I don't believe 1 foot rise is near enough to make enough draft to get air into the burner chamber. (same as a blockage not allowing air in) I would personally make it about 3 feet rise with 1 foot horizontal if possible...... Lack of air not only creates soot, but affects the pilot with lack of oxygen. When it's burning on high, take note of the pilot flame. Does it look exactly like it does when pilot only is on? It may "lift off" the pilot burner or even go out. If this happens, current from the thermocouple ceases and the safety valve closes.
Black soot and going out, I'd guess it to be starving for air since the pilot looks good and thermocouple generates enough when only pilot was lit. 

The thermopile in your unit creates electric current to open main burner valve. So if that is weak, the main burner will go out or not light.
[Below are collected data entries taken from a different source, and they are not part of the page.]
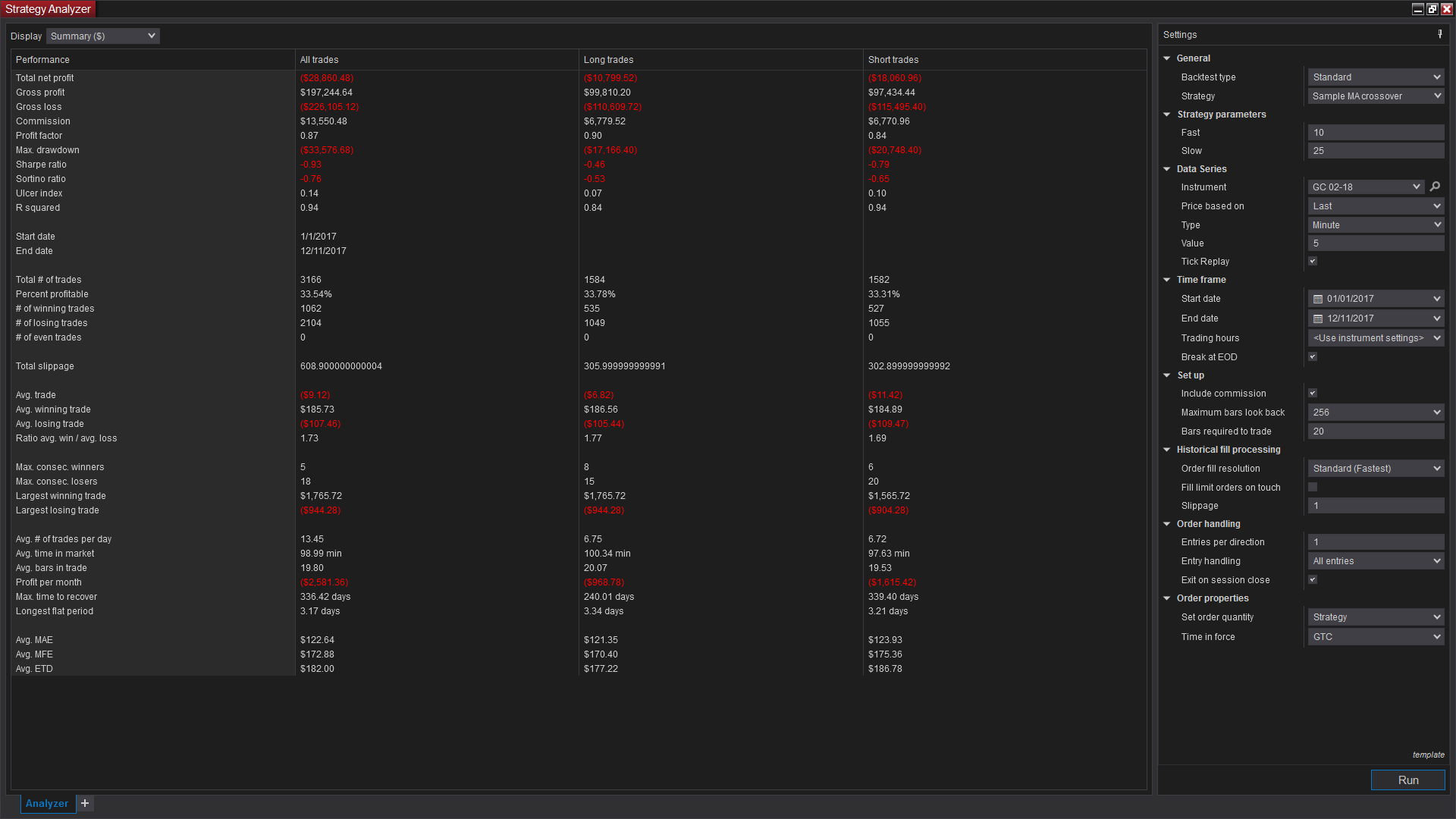1456x819 pixels.
Task: Expand the Order fill resolution dropdown
Action: [x=1376, y=468]
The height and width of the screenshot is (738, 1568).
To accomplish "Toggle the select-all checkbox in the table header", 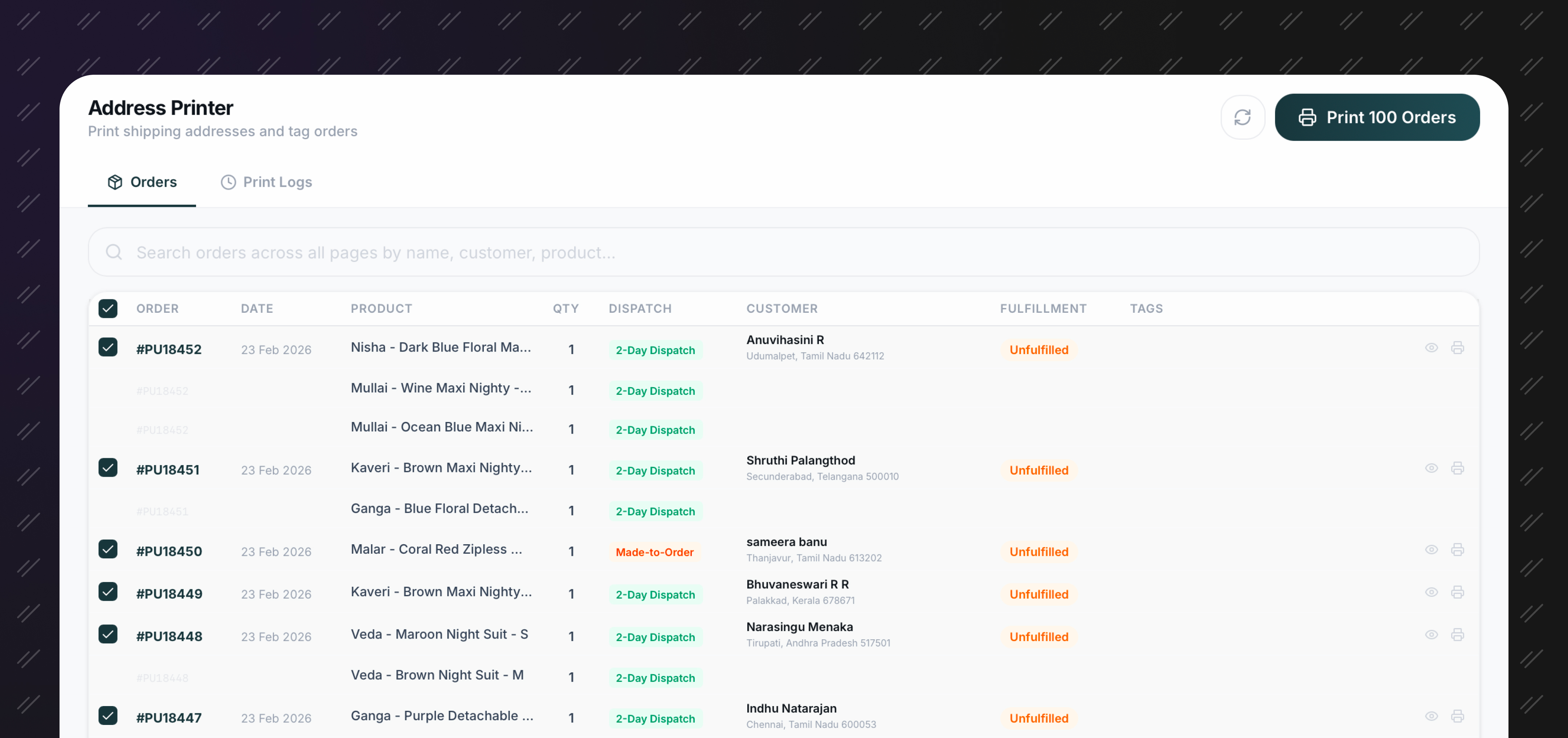I will (x=108, y=308).
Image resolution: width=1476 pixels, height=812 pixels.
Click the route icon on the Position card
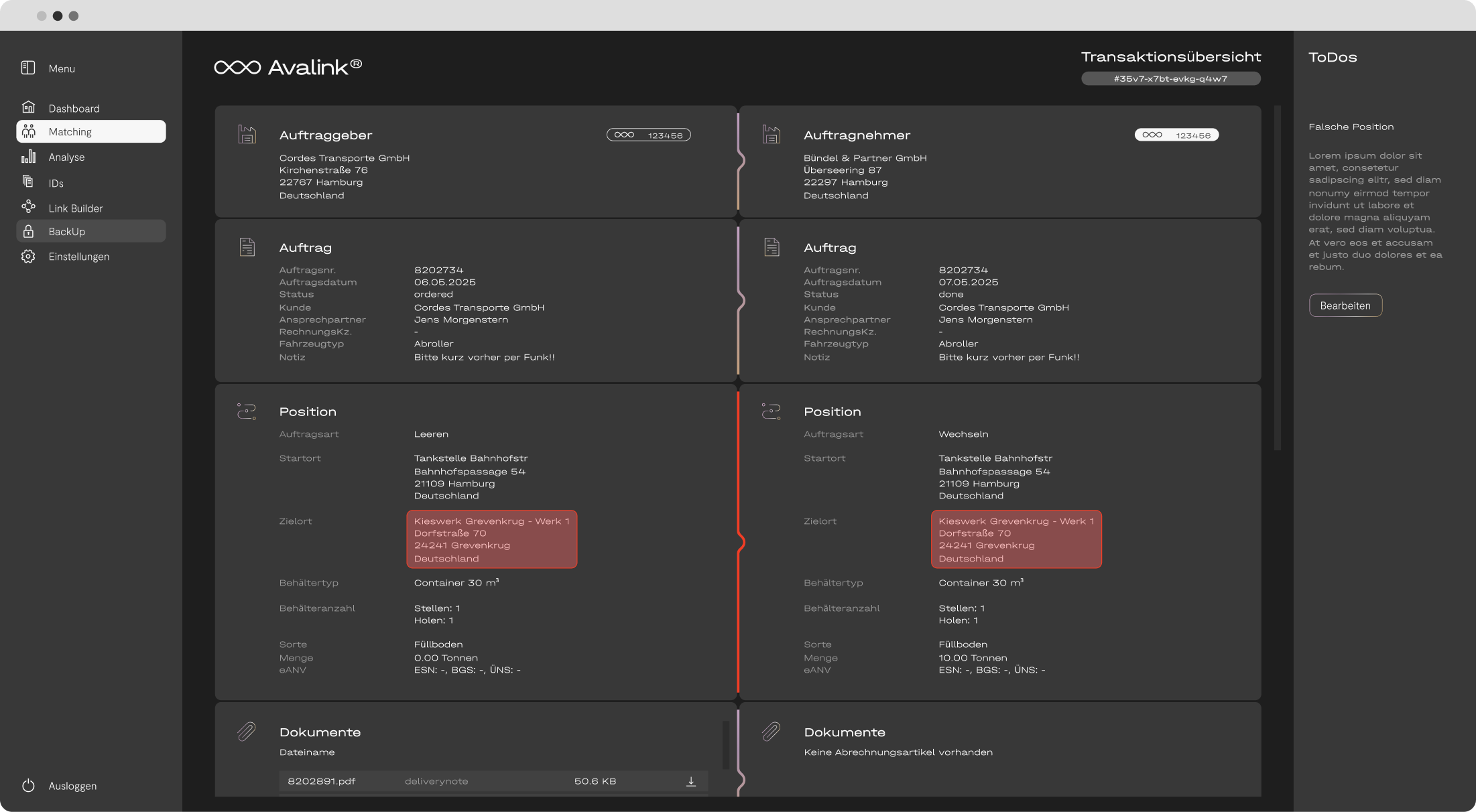(247, 411)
The thermocouple creates the electric current to hold the safety valve open, which is what is closing when the entire unit shuts down. We know it is generating enough current when only the pilot is lit since the electromagnet held the safety open for 2 days. Something is allowing the thermocouple to cool enough to not produce enough current to hold the safety open. You should be able to see it, such as the flame tip bending and not cutting across the thermocouple tip. Also the pilot flame may get yellow tips with main burner on.......The pilot looks plenty strong in video.

You could also try timing it on low or medium flame. When this appliance was working, was the burner control set to high? The higher setting will consume more oxygen and possibly not make much more draft (lower pressure area in burner chamber) to compensate for more needed air.